Beside roadworks, another striking thing is that Abidjan has gotten cleaner.  I mean there is still a lot to do, and you still see trash along the roads, in the lagoon and well everywhere, but it’s gotten better, and you see teams of cleaners at work all over the city.

Then we have the rush hour  traffic jams which have moved two hours earlier in the morning due to the new administration emphasising punctuality and work ethic throughout the public sector.

All in all there are tons of undeniable signs that things are changing (and almost always for the better) which creates a sense of optimism. I have heard people say that one can start to be proud to be Ivorian again, and that under his first few months Ouattara has done more than Gbagbo did during 10 years.

Strong Buy

Talking to people in the real estate sector, they say that business is coming back  and that it seems to be stronger than pre-crisis levels.
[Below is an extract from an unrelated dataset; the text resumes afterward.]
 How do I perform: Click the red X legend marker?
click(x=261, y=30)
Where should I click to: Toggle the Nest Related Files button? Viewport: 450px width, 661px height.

What I think has happened is that in one swoop trust in Ivory Coast’s institutions has strengthened, emboldening local businesses and attracting the most risk-willing foreign investors. I mean, it’s still a place that just had a civil war and where armed troops can be seen all over the place – usually not what foreign investors are looking for.

Hopefully  the increased trust in Ivory Coast’s institutions is not just short term effect that will be eroded by corruption, but is based on fundamentals that are here to stay.  If that’s the case, property rights should be perceived as stronger than before, increasing the value on pretty much everything in the Ivory Coast. And that would mean a strong buy on ivorian real estate.